Copy the following entries exactly, line for line.

>> Start RECORD EXCERPTS

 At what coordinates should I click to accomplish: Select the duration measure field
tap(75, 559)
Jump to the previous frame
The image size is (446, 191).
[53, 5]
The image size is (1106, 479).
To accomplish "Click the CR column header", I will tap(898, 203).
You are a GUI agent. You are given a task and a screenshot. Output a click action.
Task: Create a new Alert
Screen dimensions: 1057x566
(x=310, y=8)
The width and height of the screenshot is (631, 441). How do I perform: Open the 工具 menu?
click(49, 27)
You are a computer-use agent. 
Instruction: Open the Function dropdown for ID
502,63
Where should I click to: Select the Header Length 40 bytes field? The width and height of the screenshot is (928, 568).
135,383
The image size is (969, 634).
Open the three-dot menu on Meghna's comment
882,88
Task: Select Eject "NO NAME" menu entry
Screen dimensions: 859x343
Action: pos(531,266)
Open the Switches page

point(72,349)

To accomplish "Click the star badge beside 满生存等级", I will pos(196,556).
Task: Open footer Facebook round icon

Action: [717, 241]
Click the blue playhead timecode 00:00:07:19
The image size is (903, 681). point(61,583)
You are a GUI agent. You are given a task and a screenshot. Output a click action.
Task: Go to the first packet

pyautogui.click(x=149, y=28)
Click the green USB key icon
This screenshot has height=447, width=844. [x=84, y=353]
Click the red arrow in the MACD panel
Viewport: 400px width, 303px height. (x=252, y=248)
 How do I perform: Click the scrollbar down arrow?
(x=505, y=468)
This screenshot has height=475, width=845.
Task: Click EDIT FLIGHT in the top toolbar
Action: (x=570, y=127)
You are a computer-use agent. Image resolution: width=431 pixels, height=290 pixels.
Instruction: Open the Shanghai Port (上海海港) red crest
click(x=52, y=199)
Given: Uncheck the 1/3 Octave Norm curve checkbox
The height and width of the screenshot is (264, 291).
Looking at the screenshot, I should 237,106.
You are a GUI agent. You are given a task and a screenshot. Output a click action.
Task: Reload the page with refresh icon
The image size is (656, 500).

>> End RECORD EXCERPTS

## ANSWER TO THIS TASK
 At what coordinates should I click to accomplish: Select the duration measure field
tap(75, 559)
Jump to the previous frame
The image size is (446, 191).
[53, 5]
The image size is (1106, 479).
To accomplish "Click the CR column header", I will tap(898, 203).
You are a GUI agent. You are given a task and a screenshot. Output a click action.
Task: Create a new Alert
Screen dimensions: 1057x566
(x=310, y=8)
The width and height of the screenshot is (631, 441). How do I perform: Open the 工具 menu?
click(49, 27)
You are a computer-use agent. 
Instruction: Open the Function dropdown for ID
502,63
Where should I click to: Select the Header Length 40 bytes field? The width and height of the screenshot is (928, 568).
135,383
The image size is (969, 634).
Open the three-dot menu on Meghna's comment
882,88
Task: Select Eject "NO NAME" menu entry
Screen dimensions: 859x343
Action: pos(531,266)
Open the Switches page

point(72,349)

To accomplish "Click the star badge beside 满生存等级", I will pos(196,556).
Task: Open footer Facebook round icon

Action: [717, 241]
Click the blue playhead timecode 00:00:07:19
The image size is (903, 681). point(61,583)
You are a GUI agent. You are given a task and a screenshot. Output a click action.
Task: Go to the first packet

pyautogui.click(x=149, y=28)
Click the green USB key icon
This screenshot has height=447, width=844. [x=84, y=353]
Click the red arrow in the MACD panel
Viewport: 400px width, 303px height. (x=252, y=248)
 How do I perform: Click the scrollbar down arrow?
(x=505, y=468)
This screenshot has height=475, width=845.
Task: Click EDIT FLIGHT in the top toolbar
Action: (x=570, y=127)
You are a computer-use agent. Image resolution: width=431 pixels, height=290 pixels.
Instruction: Open the Shanghai Port (上海海港) red crest
click(x=52, y=199)
Given: Uncheck the 1/3 Octave Norm curve checkbox
The height and width of the screenshot is (264, 291).
Looking at the screenshot, I should 237,106.
You are a GUI agent. You are given a task and a screenshot. Output a click action.
Task: Reload the page with refresh icon
The image size is (656, 500).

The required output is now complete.